• **Page excerpt**
* start *

5 Principles for Designing Support Websites
I recently co-presented a webinar about support website design in which I discussed 5 principles for successful design. You can listen to the recording here to get the full experience, including exploring Automation Anywhere’s award-winning site.
Here are the 5 principles, for your reading pleasure.
Simplicity. Most website users are not daily users. Also, they don’t read, they skim and graze. Offering a simple, streamlined experience makes for more successful users. Simplicity includes exposing only a few options at a time, with a well thought-out hierarchy that highlights the most important, most useful, and more used items.
Effective Content Strategy. Creating a beautiful, well thought-out website is important, but “content is king”. To deliver great self-service, you need a good knowledge management strategy to continuously refresh and augment the information on the site.
Personalization. Especially if your user base is heterogeneous, or you have a wide range of products, it helps to personalize the site by allowing the users to define what they are interested in. Even better, pre-filter the information they see by default, based on what you already know about their purchase history.

* end *

• **Information shown**
* start *

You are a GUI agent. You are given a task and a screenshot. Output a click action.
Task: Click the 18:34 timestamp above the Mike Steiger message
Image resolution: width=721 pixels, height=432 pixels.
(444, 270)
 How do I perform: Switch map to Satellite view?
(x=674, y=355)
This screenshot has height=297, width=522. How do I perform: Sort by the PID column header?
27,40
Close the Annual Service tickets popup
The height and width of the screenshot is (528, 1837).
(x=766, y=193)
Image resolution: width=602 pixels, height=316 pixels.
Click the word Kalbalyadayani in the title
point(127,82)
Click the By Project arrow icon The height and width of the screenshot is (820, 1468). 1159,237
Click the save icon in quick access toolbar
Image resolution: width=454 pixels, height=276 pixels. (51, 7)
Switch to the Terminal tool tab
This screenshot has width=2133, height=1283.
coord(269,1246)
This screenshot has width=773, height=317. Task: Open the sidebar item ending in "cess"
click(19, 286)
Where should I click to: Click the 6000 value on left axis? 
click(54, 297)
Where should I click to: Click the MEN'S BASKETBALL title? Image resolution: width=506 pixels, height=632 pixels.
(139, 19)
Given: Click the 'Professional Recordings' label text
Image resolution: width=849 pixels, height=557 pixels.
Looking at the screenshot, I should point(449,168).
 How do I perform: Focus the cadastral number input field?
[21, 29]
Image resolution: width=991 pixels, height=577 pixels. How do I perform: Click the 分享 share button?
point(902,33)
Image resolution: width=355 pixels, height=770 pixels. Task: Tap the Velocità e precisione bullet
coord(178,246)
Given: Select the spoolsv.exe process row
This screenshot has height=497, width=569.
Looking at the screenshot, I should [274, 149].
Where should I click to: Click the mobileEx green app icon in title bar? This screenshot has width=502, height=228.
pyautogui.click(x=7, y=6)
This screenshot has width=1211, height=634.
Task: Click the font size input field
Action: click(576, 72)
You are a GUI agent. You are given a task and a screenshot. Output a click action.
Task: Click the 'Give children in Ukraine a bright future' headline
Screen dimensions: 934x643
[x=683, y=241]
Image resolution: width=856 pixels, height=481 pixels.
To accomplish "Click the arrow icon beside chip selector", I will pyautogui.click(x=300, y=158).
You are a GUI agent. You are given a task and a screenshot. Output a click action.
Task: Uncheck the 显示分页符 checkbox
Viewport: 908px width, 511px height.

* end *

• **What to work on**
**1.** Write out the whole text on designing support websites word for word.
**2.** In the records, start at the line that has "This screenshot has height=297, width=522." and stop after the line that has "point(127,82)". Rewrite only those lines, changing "popup" to "window" and leaving everything else the same.
The text and the records have nothing to do with each other.

• **Expected outputs**
**1.**
5 Principles for Designing Support Websites
I recently co-presented a webinar about support website design in which I discussed 5 principles for successful design. You can listen to the recording here to get the full experience, including exploring Automation Anywhere’s award-winning site.
Here are the 5 principles, for your reading pleasure.
Simplicity. Most website users are not daily users. Also, they don’t read, they skim and graze. Offering a simple, streamlined experience makes for more successful users. Simplicity includes exposing only a few options at a time, with a well thought-out hierarchy that highlights the most important, most useful, and more used items.
Effective Content Strategy. Creating a beautiful, well thought-out website is important, but “content is king”. To deliver great self-service, you need a good knowledge management strategy to continuously refresh and augment the information on the site.
Personalization. Especially if your user base is heterogeneous, or you have a wide range of products, it helps to personalize the site by allowing the users to define what they are interested in. Even better, pre-filter the information they see by default, based on what you already know about their purchase history.

**2.**
This screenshot has height=297, width=522. How do I perform: Sort by the PID column header?
27,40
Close the Annual Service tickets window
The height and width of the screenshot is (528, 1837).
(x=766, y=193)
Image resolution: width=602 pixels, height=316 pixels.
Click the word Kalbalyadayani in the title
point(127,82)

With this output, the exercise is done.